* _YOUR TASK_:
Find and copy each line of the listing below that has the word "title" in it.

---+---

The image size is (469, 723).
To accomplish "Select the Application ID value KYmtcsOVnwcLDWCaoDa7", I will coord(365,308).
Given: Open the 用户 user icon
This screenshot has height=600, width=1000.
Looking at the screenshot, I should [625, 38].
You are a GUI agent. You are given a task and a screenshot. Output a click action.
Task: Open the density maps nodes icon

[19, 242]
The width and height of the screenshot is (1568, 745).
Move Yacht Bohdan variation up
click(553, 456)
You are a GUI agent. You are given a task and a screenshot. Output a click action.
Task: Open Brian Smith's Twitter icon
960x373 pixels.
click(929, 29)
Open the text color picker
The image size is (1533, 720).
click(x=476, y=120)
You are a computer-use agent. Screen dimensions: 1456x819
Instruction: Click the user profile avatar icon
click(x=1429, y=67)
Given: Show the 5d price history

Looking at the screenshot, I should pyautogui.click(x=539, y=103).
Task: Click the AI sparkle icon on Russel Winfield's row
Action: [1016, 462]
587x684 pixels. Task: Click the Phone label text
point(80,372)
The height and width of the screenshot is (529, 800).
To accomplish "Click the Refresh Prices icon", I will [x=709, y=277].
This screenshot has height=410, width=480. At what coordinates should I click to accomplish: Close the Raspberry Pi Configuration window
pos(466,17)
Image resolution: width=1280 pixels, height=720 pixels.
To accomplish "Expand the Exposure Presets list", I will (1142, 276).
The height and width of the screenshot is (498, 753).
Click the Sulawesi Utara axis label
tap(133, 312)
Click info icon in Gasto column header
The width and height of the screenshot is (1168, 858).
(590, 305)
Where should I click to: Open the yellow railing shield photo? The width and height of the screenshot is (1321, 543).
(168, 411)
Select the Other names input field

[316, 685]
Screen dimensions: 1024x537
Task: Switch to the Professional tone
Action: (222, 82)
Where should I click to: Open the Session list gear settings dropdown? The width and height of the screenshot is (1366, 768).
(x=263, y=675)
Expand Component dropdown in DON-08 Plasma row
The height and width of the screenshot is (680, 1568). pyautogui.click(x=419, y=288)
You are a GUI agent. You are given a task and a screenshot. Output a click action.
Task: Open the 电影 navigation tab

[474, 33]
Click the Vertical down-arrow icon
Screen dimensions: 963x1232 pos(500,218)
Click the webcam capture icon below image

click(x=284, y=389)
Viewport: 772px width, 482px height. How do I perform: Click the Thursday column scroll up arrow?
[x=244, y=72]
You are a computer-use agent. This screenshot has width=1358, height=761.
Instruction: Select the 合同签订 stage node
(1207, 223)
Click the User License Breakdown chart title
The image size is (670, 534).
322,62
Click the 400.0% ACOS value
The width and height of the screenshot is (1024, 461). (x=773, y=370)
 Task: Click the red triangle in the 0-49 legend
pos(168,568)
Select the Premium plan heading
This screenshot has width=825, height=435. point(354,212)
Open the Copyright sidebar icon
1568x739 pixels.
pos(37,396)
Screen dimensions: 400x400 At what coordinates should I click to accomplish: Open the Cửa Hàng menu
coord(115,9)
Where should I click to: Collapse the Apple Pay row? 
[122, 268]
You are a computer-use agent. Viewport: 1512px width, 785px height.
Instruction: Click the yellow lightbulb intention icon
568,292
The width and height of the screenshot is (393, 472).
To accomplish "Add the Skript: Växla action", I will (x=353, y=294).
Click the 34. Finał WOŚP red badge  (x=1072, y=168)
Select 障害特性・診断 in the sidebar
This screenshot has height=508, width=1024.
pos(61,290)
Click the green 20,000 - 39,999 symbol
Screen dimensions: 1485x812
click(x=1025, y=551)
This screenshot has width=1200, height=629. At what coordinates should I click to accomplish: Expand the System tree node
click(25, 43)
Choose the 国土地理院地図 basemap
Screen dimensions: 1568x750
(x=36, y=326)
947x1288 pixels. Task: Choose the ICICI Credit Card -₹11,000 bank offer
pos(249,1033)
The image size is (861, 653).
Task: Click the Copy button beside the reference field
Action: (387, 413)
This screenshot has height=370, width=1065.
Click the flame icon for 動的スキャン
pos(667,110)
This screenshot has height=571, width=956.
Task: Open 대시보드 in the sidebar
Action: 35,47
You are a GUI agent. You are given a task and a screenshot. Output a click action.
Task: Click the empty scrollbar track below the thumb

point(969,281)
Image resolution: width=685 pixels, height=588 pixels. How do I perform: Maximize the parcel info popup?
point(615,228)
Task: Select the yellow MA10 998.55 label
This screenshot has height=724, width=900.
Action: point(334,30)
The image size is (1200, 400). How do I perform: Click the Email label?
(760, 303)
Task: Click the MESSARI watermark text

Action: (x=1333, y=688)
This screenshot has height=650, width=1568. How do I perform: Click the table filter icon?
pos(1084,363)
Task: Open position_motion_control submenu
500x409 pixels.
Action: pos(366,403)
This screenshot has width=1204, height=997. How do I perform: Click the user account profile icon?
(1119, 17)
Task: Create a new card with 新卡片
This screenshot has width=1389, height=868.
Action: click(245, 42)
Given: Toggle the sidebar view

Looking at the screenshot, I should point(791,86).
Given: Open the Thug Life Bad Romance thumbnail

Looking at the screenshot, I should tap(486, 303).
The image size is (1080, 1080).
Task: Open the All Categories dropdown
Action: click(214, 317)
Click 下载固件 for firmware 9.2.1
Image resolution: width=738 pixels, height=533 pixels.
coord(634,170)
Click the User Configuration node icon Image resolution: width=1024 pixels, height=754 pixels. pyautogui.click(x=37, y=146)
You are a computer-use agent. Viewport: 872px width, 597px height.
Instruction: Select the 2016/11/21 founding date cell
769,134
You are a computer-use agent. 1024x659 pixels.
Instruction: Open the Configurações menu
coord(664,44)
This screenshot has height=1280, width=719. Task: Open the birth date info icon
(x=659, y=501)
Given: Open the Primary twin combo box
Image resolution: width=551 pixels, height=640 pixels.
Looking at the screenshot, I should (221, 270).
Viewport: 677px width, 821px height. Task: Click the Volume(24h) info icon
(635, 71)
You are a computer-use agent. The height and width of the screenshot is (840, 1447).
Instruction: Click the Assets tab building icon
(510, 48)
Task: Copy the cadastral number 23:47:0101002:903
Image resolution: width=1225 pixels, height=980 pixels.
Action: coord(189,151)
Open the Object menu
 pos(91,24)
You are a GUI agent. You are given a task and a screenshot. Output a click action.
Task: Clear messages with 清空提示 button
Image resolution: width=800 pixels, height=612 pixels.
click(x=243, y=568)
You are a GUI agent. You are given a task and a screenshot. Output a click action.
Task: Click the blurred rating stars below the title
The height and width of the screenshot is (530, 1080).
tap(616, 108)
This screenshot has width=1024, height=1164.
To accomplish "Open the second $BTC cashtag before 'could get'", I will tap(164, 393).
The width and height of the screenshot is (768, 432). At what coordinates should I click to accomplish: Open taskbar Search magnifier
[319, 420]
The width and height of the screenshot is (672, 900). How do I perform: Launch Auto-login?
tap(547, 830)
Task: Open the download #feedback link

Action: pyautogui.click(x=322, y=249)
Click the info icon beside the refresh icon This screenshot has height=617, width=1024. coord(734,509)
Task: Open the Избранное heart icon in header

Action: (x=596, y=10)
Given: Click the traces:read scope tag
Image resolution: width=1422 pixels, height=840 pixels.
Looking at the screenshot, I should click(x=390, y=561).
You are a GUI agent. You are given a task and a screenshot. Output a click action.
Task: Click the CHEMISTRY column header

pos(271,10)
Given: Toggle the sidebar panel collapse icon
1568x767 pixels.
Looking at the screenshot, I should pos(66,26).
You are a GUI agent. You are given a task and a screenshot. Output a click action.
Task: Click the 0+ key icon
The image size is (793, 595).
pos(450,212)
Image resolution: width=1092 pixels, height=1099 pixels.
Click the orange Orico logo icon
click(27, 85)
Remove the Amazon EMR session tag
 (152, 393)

---+---

* _ANSWER SPACE_:
Click the User License Breakdown chart title
Task: Click the blurred rating stars below the title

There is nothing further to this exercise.